Lisa Woodall’s Whatever Next? arrives with quiet assurance—neither a manifesto nor a mashup of management platitudes, but instead a subtle interrogation of why transformation in organisations so often fails to endure. The prose is judicious, even gentle, yet carries the weight of hard-won insight, a tone reminiscent of leaders who have lived through more disappointments than victories.
The five lenses—Reflect, Reimagine, Reframe, Rewire, Reconnect—are presented not as serial prescriptions, but as recurring stances, urging readers to return again and again to their most elusive work. Each lens acts as a vantage point from which to see the fragility of progress and the resilience that is possible if we choose to notice what’s really happening.

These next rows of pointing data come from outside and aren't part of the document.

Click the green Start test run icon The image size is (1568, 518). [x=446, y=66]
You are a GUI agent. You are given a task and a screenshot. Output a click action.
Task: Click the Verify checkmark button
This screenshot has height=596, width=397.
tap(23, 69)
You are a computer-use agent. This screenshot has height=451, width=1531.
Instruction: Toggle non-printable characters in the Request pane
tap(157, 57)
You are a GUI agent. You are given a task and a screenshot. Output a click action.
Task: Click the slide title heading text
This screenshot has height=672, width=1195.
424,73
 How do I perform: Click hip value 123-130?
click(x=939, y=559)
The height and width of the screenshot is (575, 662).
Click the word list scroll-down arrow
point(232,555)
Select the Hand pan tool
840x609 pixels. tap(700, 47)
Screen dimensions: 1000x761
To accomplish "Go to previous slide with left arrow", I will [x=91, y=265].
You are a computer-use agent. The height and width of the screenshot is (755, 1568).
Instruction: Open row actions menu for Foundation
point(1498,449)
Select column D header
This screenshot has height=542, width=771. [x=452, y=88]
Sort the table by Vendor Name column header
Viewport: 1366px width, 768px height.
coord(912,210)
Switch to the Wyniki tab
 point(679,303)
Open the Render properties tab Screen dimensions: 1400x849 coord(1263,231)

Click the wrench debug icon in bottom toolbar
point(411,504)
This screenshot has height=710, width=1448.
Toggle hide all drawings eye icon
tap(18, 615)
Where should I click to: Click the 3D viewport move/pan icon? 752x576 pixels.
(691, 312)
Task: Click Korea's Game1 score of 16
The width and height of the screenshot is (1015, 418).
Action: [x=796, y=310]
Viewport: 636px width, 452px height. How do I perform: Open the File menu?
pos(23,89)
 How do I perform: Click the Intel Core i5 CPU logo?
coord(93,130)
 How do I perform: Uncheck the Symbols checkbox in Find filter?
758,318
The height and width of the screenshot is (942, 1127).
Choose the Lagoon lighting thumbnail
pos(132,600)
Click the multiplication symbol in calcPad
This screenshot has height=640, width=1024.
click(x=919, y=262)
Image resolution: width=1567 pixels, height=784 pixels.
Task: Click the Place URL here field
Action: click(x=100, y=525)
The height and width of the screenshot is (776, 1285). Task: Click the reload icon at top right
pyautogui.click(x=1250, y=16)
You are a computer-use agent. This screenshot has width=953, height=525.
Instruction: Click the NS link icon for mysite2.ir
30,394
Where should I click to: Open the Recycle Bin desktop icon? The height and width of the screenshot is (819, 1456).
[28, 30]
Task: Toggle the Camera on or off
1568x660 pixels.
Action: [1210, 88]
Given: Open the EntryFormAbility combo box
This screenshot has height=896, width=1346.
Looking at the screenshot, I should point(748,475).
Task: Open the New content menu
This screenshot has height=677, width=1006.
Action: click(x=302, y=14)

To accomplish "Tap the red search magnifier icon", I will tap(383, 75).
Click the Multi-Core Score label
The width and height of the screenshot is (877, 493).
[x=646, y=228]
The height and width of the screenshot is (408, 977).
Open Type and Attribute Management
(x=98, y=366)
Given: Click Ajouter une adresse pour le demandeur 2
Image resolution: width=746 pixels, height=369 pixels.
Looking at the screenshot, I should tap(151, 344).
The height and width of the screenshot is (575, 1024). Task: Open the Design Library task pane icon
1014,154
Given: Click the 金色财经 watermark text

When transformation efforts falter, it is seldom because of poor timing or lack of budget. More often it is because we have failed to notice the human undercurrents eroding belief: the silences that settle into meetings, the reluctance to speak truth to power, the quiet withdrawal of energy. Woodall elevates those moments into the centre of the conversation.
If this review has a quibble, it might be that Whatever Next? resists the comfort of neat diagrams and refuses the siren call of bullet-point frameworks. For some readers, that will frustrate. Yet, perhaps in our frantic age, that is precisely what we need. A book that asks us to pause, to dwell, and in that pause to discover what truly holds organisations together.